The practitioner’s arm is placed along the underside of the patient’s arm with the hand on the underside of the elbow. The practitioner’s hand will cross the elbow such that parts of both the humerus and ulna are in hand.

Holding this wider region generally makes for a more secure handhold, and braces the ulna against snapping downward with movement and hyper-extending the elbow, which is uncomfortable at best.

The patient reaches their other hand across and grasps just distal to their elbow. You can incorporate holding their hand into your already established grip if needed, as this tends to be more secure.

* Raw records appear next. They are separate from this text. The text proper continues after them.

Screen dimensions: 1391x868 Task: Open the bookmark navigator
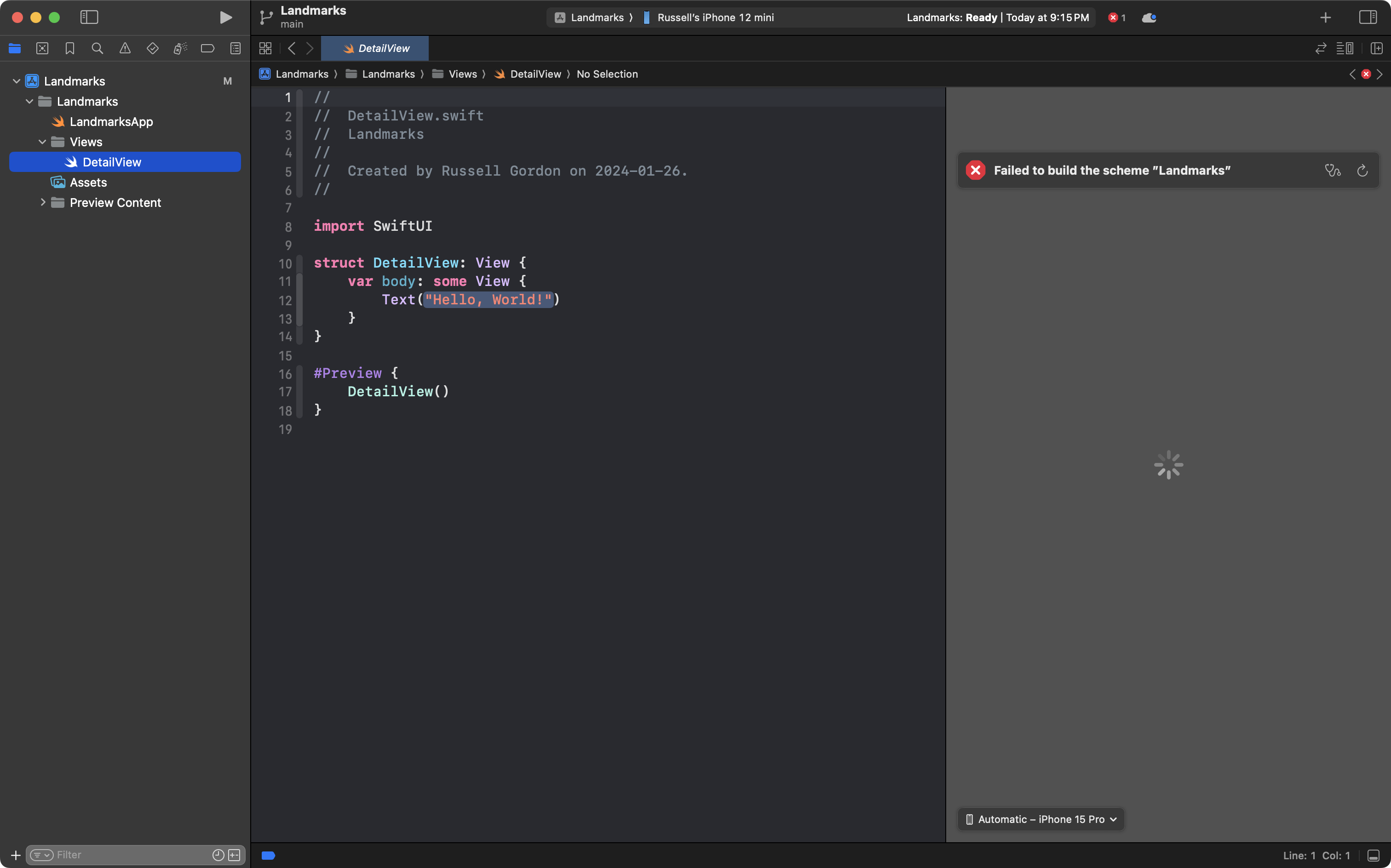point(69,48)
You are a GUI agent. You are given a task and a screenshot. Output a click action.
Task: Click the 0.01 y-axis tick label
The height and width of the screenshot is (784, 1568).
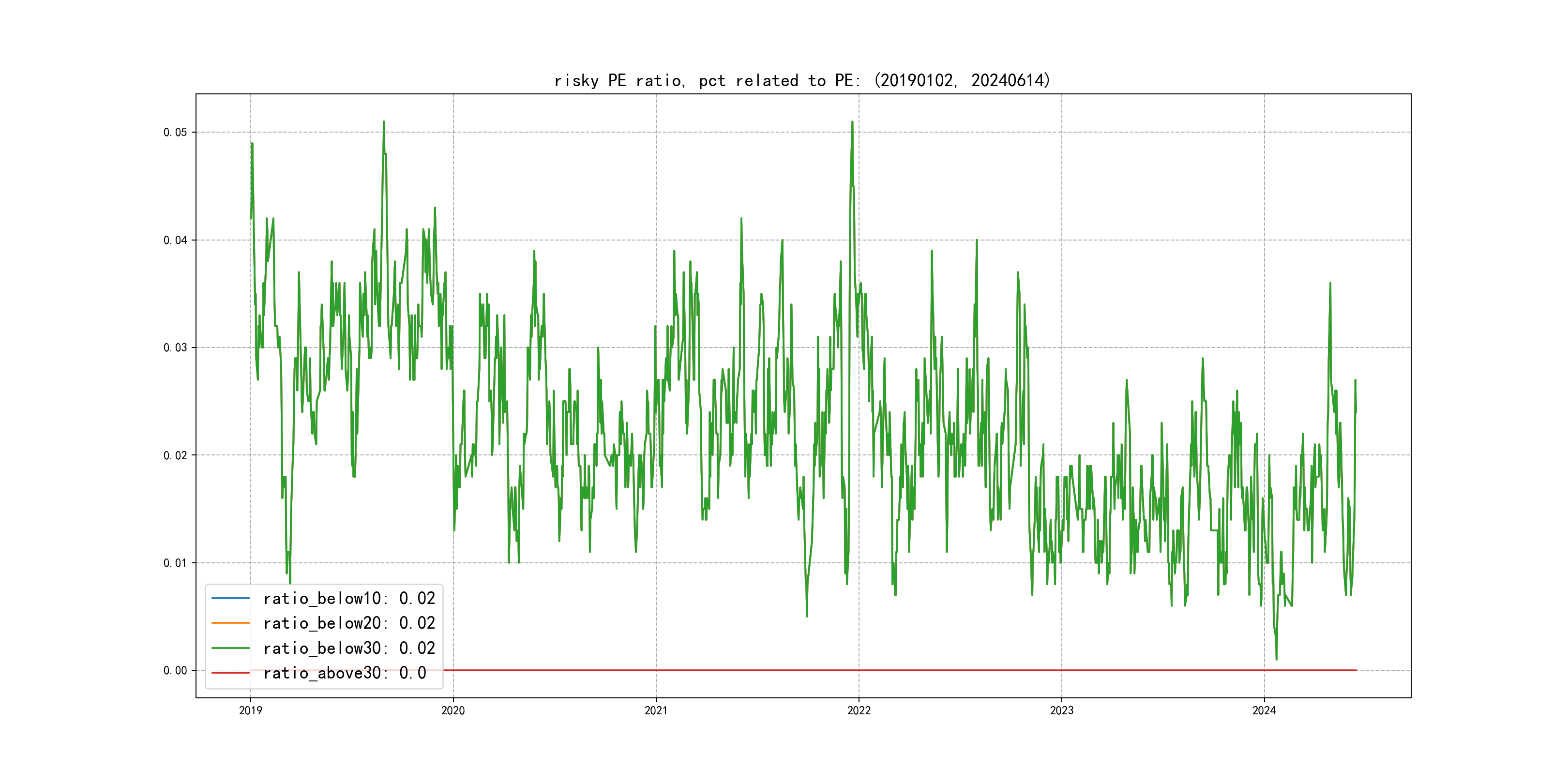[175, 563]
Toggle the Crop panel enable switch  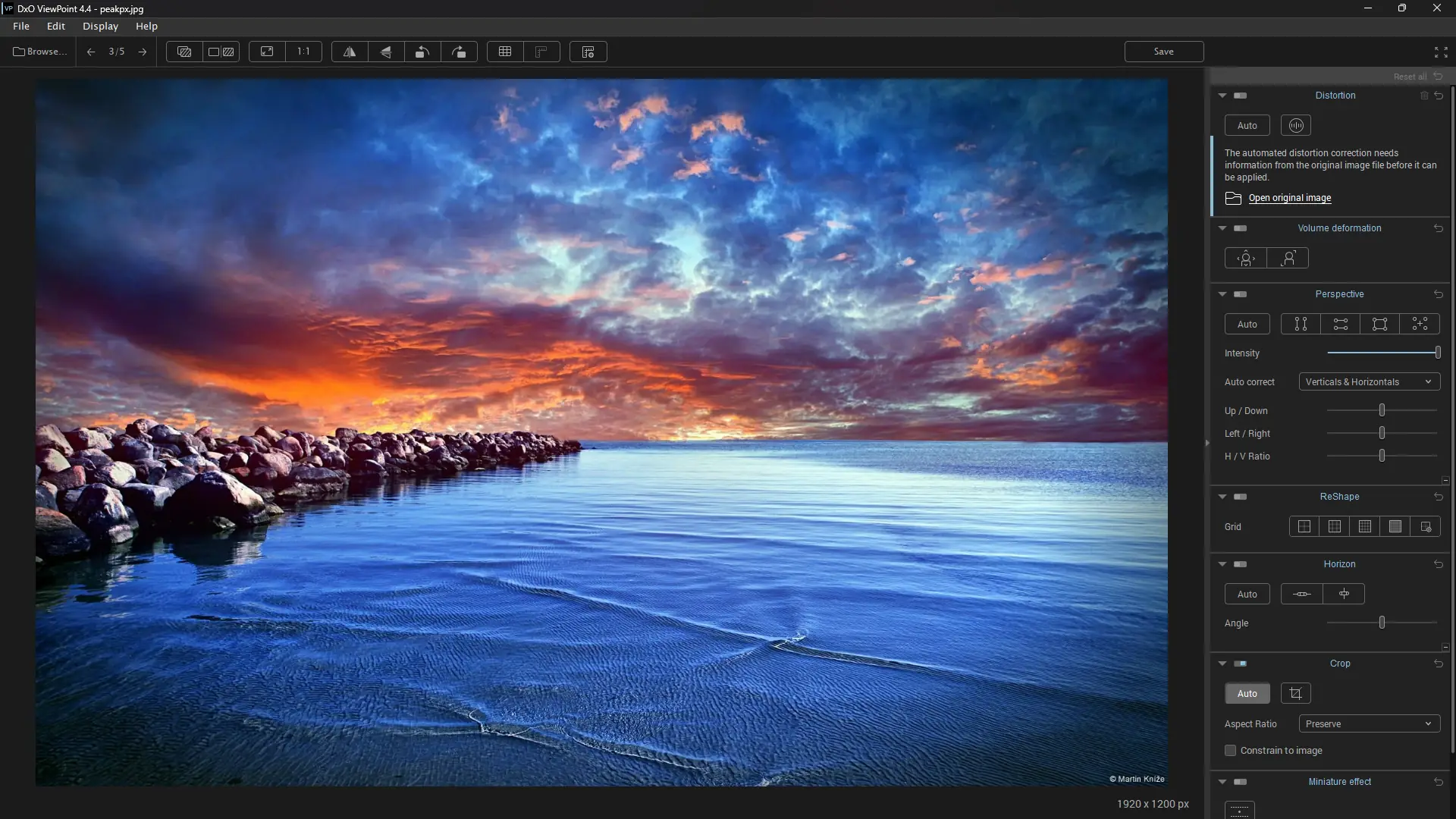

When the patient’s other arm lifts to grasp their forearm, just distal to the elbow, it will now have elongated the tissues on both sides of the shoulder-to-thorax connection.

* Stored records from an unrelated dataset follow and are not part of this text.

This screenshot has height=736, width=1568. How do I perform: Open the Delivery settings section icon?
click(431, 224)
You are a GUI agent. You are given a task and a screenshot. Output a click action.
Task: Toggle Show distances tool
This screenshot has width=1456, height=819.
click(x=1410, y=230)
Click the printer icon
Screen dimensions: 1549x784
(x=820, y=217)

When the hold is made effectively, we can lift the arm up to the height that engages a barrier. Typically, even a slight lifting of the arm creates a small amount of thoracic extension at our fixed point.

Once this leverage has been established to the barrier and we have secured our arm to the patient’s arm we only have to now lean back slightly to encourage extension. This makes the movement as easy on our own body as possible.

The best delivery of this method seems to be with a slight curricular motion made with the arm and body as this slowly and gently introduces the necessary extension.

As with the majority of maneuvers, if the leverage is well constructed only a slow and gentle movement over a reasonable duration of time is necessary to notice more capacity for extension in the selected area. The fixed point can then be moved up or down as needed and the process repeated with little to no discomfort for the patient or practitioner.

Specific Connections

This type of arm-thoracic leverage works because of the myofascial connections between the arm, scapula, and thorax.

As the arms are lifted into shoulder flexion the tricep muscle(s) pull on the scapula. In this position, we will also get some lengthening and pull through the infraspinatus and teres minor of the rotator cuff. As the arms are both forward the scapulae are abducted which creates pull through the rhomboids and middle to lower trapezius muscles.

These muscles connect directly to the thoracic vertebrae and so when the arms move they pull on and can move the vertebrae at the fixed point the practitioner creates.

There is an element of the scapula pressing directly on the ribs and pushing them forward. However, this can be considered part of the larger pull of the muscles and scapula together, essentially forming a “sling” or half-circle of pull around the thorax.

It may be noticed that the practitioner needs to bring the straight arm well across the body to properly engage the barrier. This may be due to an existing rotation in the thoracic spine which must first be overcome to allow for engagement of the sagittal plane. Another possibility is that the tension from the bent arm and forearm grasping arm is insufficient and has to be drawn further across to lengthen the associated arm and scapula muscles enough to create a stronger pull. As always the capacity to palpate the effect dictates the capacity to achieve the intended result.

Remember always that the thoracic spine is just adapting to the way it is being and has been used by the patient. Though it is not beneficial it is somewhat normal to have a very rounded and rigid thoracic spine. This means that punishing the thorax for that adaptation with harsh movements is short-sighted and typically ineffective long term. Sometimes a gentle or flimsy hand works better than a harsh one.